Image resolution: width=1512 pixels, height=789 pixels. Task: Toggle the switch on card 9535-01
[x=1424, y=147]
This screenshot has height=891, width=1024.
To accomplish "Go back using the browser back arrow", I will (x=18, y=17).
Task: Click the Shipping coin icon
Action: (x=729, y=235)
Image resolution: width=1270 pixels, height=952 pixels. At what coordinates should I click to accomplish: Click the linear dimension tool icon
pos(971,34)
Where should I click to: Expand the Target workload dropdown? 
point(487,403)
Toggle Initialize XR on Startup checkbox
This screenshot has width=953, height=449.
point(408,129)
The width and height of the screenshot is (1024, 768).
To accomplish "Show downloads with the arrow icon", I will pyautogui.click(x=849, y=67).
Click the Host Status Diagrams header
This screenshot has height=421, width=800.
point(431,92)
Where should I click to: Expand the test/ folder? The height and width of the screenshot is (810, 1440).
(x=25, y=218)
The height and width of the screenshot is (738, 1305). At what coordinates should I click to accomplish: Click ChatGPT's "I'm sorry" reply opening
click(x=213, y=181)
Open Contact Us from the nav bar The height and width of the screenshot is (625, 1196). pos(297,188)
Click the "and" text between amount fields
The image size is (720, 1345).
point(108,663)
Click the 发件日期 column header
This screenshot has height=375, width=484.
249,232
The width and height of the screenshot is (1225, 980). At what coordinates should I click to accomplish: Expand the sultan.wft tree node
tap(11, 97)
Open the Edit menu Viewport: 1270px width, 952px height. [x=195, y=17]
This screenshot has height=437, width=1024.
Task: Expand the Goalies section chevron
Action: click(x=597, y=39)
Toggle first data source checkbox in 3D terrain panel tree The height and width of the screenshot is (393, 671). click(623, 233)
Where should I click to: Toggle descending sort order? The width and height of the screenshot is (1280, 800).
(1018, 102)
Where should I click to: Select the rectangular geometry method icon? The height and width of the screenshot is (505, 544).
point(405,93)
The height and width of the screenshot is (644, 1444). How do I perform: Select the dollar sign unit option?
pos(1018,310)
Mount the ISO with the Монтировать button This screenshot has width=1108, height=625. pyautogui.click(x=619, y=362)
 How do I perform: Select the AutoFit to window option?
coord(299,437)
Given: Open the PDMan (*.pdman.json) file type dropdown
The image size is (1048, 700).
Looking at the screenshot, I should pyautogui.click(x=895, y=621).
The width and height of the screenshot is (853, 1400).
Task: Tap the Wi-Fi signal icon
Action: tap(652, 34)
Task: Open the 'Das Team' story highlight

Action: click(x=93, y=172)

**The task:** A verbatim copy of the listing above, starting from the line with "How do I perform: Select the AutoFit" and running to its last line, is the only output needed.

**Task output:**
 How do I perform: Select the AutoFit to window option?
coord(299,437)
Given: Open the PDMan (*.pdman.json) file type dropdown
The image size is (1048, 700).
Looking at the screenshot, I should pyautogui.click(x=895, y=621).
The width and height of the screenshot is (853, 1400).
Task: Tap the Wi-Fi signal icon
Action: tap(652, 34)
Task: Open the 'Das Team' story highlight

Action: click(x=93, y=172)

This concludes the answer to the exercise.